Now, with the U.S. adopting more protectionist tariffs and AGOA’s benefits disappearing, exporters are facing higher costs and squeezed competitiveness.
According to Semafor, Wamkele Mene, Secretary-General of the African Continental Free Trade Area (AfCFTA) Secretariat, argued that Washington’s “disregard for trade rules” and the expiration of the AGOA preferential trade agreement with the U.S. underscore the urgent need for Africa to “build a domestic market” by strengthening supply chains and boosting transport logistics to drive intra-continental trade.
The African Continental Free Trade Area presents a pathway to shift production and demand inward, but progress begins with understanding the current structure of intra-African trade.
Intra-African trade represented just about 14 percent of the continent’s total trade in 2024, compared to roughly 60 percent in Asia and Europe. Weak regional value chains continue to limit economic spillovers and continental industrial growth.
Intra-African export data exposes a deep structural imbalance
New data from Tralac and AGOA.info and presented by Semafor highlights South Africa’s overwhelming lead, contributing more than a quarter – about 28% of all intra-African exports. That share almost equals the combined contribution of every country outside the top ten exporters, highlighting its unmatched industrial capacity.

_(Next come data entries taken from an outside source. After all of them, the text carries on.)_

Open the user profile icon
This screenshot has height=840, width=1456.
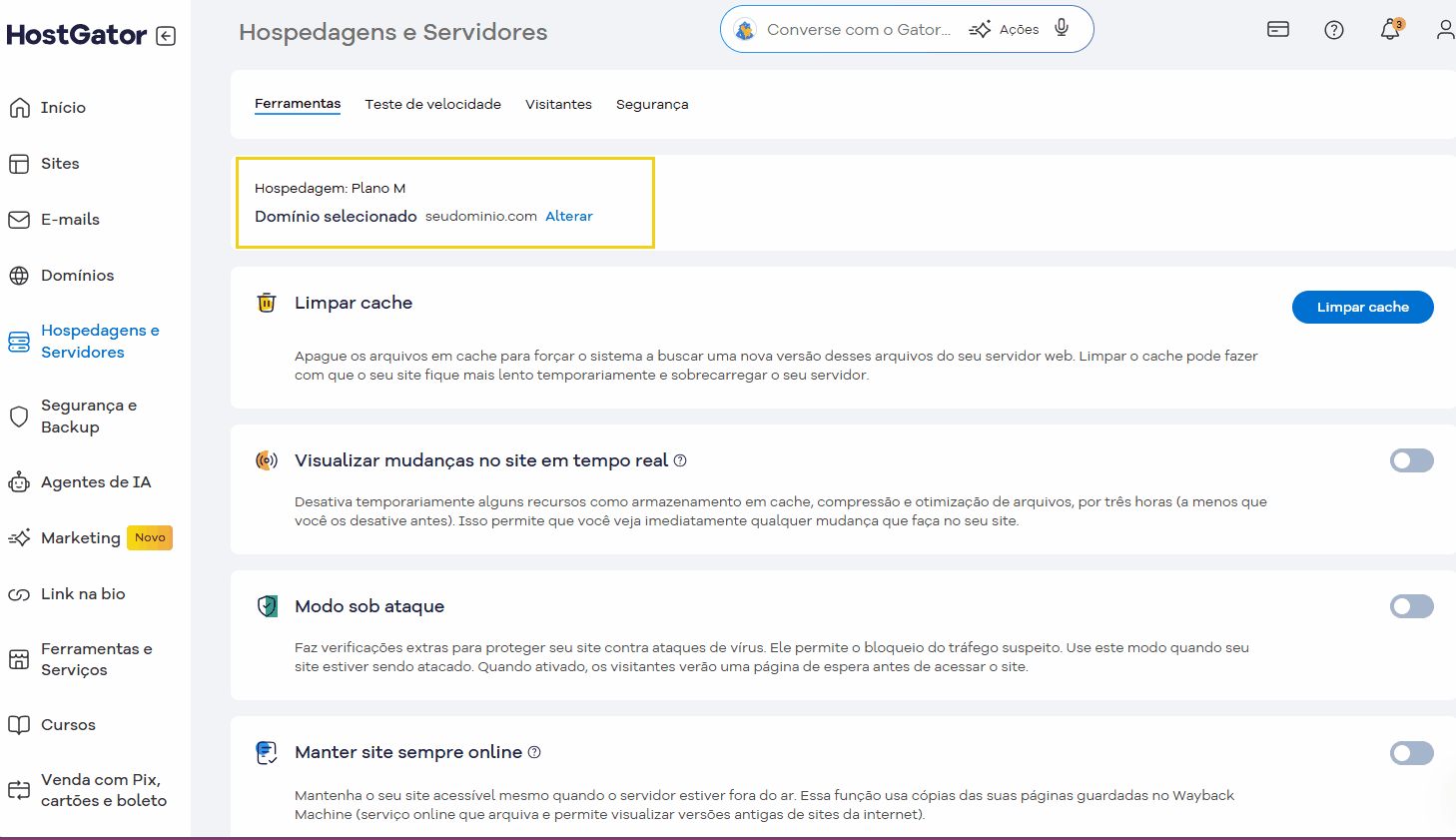click(x=1444, y=30)
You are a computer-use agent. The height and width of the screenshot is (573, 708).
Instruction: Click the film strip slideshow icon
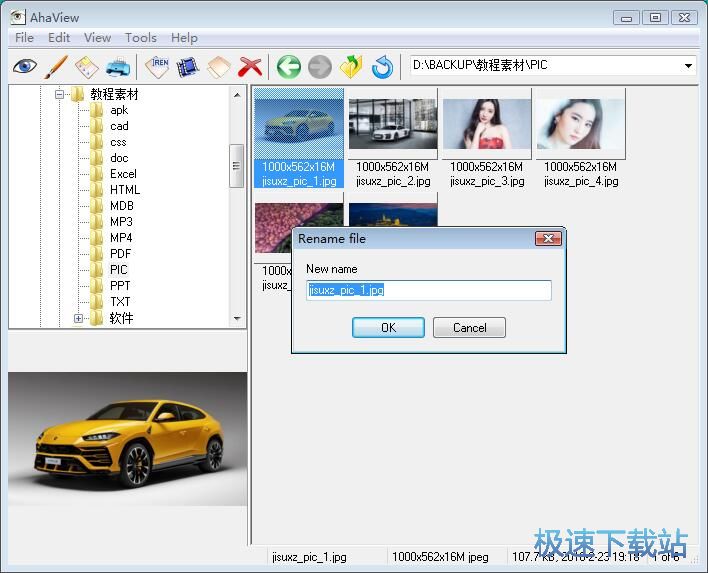pyautogui.click(x=188, y=67)
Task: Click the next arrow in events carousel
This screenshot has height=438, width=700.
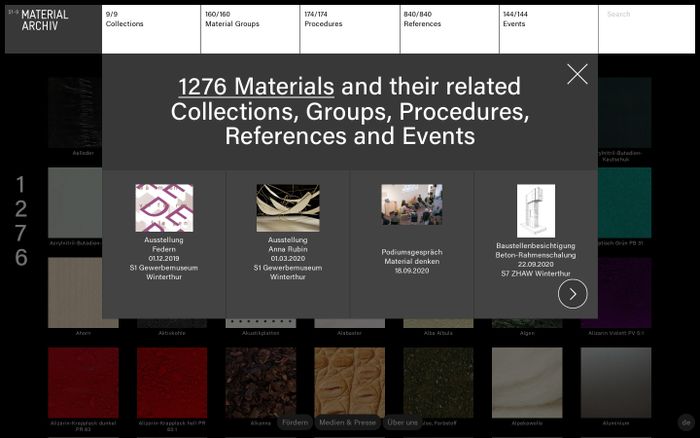Action: 572,293
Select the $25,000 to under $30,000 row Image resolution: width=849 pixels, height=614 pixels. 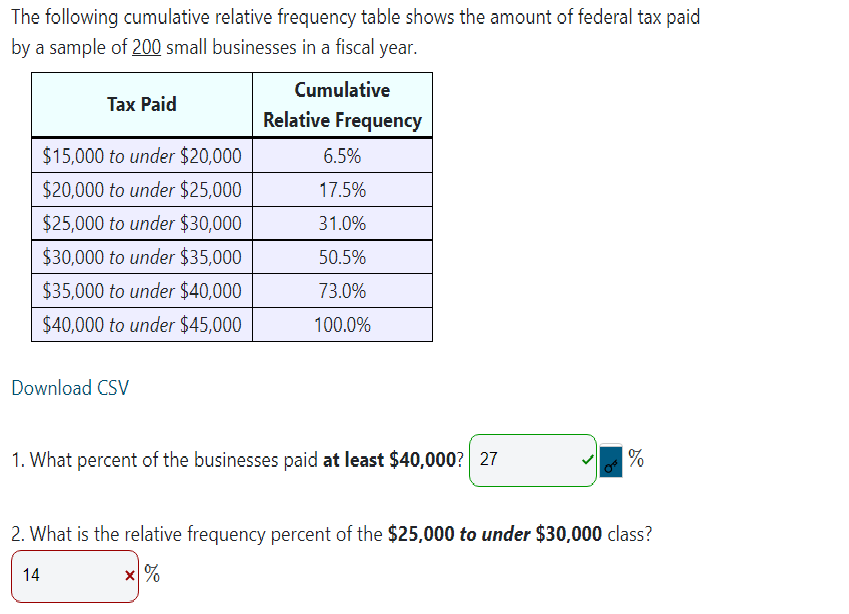coord(141,223)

Egypt follows with 7 percent, while Nigeria and DR Congo each hold 6 percent. Côte d’Ivoire, Djibouti, Ghana, Morocco, Namibia and Zambia make up smaller but notable contributors.
Together, these top performers are shaping supply chains, boosting industrialisation, and pushing forward the ambitions of the African Continental Free Trade Area (AfCFTA).
All remaining African economies together make up just 32 percent of internal exports. This demonstrates that while a few nations have strong manufacturing and logistics networks, many others continue to depend heavily on external suppliers for even basic goods.
The imbalance shown in the intra-Africa export table is a clear warning about the fragility of the continent’s current trade system.
At an AfCFTA workshop in Lusaka, UN Economic Commission for Africa officials stressed that progress must translate into real benefits.
“Accelerated implementation is not just about speed, it is about depth, inclusivity, and sustainability,” said ECA Southern Africa Director Eunice Kamwendo, while Andrew Mold noted that intra-regional exports already account for about 30 percent in Eastern and Southern Africa, offering “a strong foundation to build upon.”
If Africa is to withstand global market shifts and rising tariffs from major powers, intra-African trade must become the backbone of its economic growth.